In the above, no HB/HA relationship has been established between thread 1 modifying the state of a/b, and thread 2 reading them.

Therefore, it is legal for a JVM to print 20 0 , even though this cannot be explained with basic flushing notions: It is legal for the JVM to 'flush' b but not a.

It is somewhat unlikely for you to be capable of writing this code and actually observing that 20/0 print on any JVM version or any hardware, but the point is: It is allowed, and some day (or probably, it already exists), some exotic combo of JVM+hardware+OS version+state of the machine combines to actually make this happen, so if your code breaks if this sequence of events occurs, then you wrote a bug .

In effect, if one line mutates state, and another line reads it, and those 2 lines have no HB/HA, you messed up , and you need to fix your bug. Even (especially.) if you can't manage to write a test that actually proves it.

The trick here is that volatile reads do establish HB/HA, and as that is the only mechanism that the JVMS spec has to sync stuff up, yes, this has the effect of guaranteeing that you 'see all changes'. But this is not, at all, a good idea. Especially because the JVMS also says that the hotspot compiler is free to eliminate lines that have no side-effect.

So now we're going to have to get into a debate on whether 'establishes HBHA' is a side-effect. It probably is, but now we get to the rule of optimizations:

Write idiomatic code .

Whenever azul, the openjdk core dev team, etc are looking at improving the considerable optimization chops of the hotspot compiler, they look at real life code . It's like a gigantic pattern matcher: They look for patterns in code and finds ways to optimize them. They don't just write detectors for everything imaginable: They strongly prefer writing optimizers for patterns that commonly show up in real life java code. After all, what possible point is there spending time and effort optimizing a construction that almost no java code actually contains?

This gets us to the fundamental issue with using throw-away volatile reads as a way to establish HB/HA: Nobody does it that way , so the odds that at some point the JVMS is updated (or simply the conflicting rules are 'interpreted' as meaning: Yeah, hotspot can eliminate a pointless read, even if it did establish an HB/HA that is now no longer there) are quite high - you're also far more likely to run into JVM bugs if you do things in unique ways. After all, if you do things in ways that are well trodden, the bug would have been reported and fixed ages ago.

How to establish HB/HA:

  1. The natural rule: Within a single thread, code cannot be observed to run in any way except sequentially, ie within one thread, all lines have HB/HA with each other in the obvious fashion.

  2. synchronized blocks: If one thread exits a sync block and then another thread enters one on the same reference , then the sync-block-exit in A Happens-Before the sync-block-enter in B.

  3. volatile reads and writes.

  4. Some exotic stuff, such as: thread.start() happens-before the first line that thread's run() method, or all code in a thread is guaranteed to HB before thread.yield() on that thread finishes. These tend to be obvious.

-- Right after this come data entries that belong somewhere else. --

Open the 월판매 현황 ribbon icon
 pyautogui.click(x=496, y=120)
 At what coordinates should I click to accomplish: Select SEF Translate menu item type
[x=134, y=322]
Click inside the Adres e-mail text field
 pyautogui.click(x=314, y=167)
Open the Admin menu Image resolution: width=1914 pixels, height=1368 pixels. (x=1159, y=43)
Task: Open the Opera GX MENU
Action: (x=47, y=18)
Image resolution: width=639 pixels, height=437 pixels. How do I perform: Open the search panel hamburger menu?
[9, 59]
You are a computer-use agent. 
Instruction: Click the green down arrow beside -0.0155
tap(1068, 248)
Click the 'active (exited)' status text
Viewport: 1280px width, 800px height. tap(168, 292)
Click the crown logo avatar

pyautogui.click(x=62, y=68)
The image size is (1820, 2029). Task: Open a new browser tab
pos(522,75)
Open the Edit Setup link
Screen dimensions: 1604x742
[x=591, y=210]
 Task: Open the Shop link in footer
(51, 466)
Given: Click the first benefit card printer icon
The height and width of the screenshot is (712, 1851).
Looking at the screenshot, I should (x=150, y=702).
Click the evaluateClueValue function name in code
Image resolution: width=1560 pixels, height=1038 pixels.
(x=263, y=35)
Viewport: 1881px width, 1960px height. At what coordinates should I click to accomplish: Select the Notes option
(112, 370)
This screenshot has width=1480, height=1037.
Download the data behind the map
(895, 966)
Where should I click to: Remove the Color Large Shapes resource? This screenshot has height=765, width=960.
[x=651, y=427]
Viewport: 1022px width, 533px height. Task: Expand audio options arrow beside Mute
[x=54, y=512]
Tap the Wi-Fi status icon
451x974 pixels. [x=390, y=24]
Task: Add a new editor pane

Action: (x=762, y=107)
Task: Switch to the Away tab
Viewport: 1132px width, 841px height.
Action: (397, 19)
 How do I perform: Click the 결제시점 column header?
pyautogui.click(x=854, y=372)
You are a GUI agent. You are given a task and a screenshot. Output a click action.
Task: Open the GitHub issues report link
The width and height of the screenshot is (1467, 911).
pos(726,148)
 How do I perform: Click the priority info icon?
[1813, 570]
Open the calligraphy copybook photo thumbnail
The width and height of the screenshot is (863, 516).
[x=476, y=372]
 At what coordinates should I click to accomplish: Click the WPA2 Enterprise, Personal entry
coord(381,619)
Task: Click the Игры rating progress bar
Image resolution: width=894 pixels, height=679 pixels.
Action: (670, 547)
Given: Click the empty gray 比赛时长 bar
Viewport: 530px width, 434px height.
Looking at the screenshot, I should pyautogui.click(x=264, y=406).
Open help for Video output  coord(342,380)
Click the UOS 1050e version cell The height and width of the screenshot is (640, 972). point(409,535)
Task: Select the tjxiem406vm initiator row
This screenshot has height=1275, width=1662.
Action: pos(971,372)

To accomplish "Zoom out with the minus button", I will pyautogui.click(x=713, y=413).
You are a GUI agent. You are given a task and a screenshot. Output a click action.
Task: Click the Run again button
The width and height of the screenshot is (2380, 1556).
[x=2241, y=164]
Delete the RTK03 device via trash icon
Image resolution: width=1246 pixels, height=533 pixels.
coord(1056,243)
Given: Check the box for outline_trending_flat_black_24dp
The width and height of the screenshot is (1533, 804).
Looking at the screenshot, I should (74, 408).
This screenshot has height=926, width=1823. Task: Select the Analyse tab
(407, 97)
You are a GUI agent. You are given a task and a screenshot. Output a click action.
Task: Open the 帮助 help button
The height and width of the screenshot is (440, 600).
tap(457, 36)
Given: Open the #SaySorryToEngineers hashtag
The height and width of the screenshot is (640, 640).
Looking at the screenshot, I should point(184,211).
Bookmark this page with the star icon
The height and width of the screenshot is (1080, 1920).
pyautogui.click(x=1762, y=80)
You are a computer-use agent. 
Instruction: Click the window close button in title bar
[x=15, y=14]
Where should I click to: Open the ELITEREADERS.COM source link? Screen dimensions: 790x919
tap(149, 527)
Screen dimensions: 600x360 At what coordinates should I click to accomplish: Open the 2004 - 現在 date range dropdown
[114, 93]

Thus, to answer the question, is it good programming design?

No , it is not.

Establish HB/HA in the proper ways: Find something appropriate in java.util.concurrent and use it. From a simple lock to a queue to a fork/join pool for the entire job. Alternatively, stop sharing state. Alternatively, share state with mechanisms that are designed for concurrent access in more natural ways than HB/HA is, such as a database (transactions), or a message queue.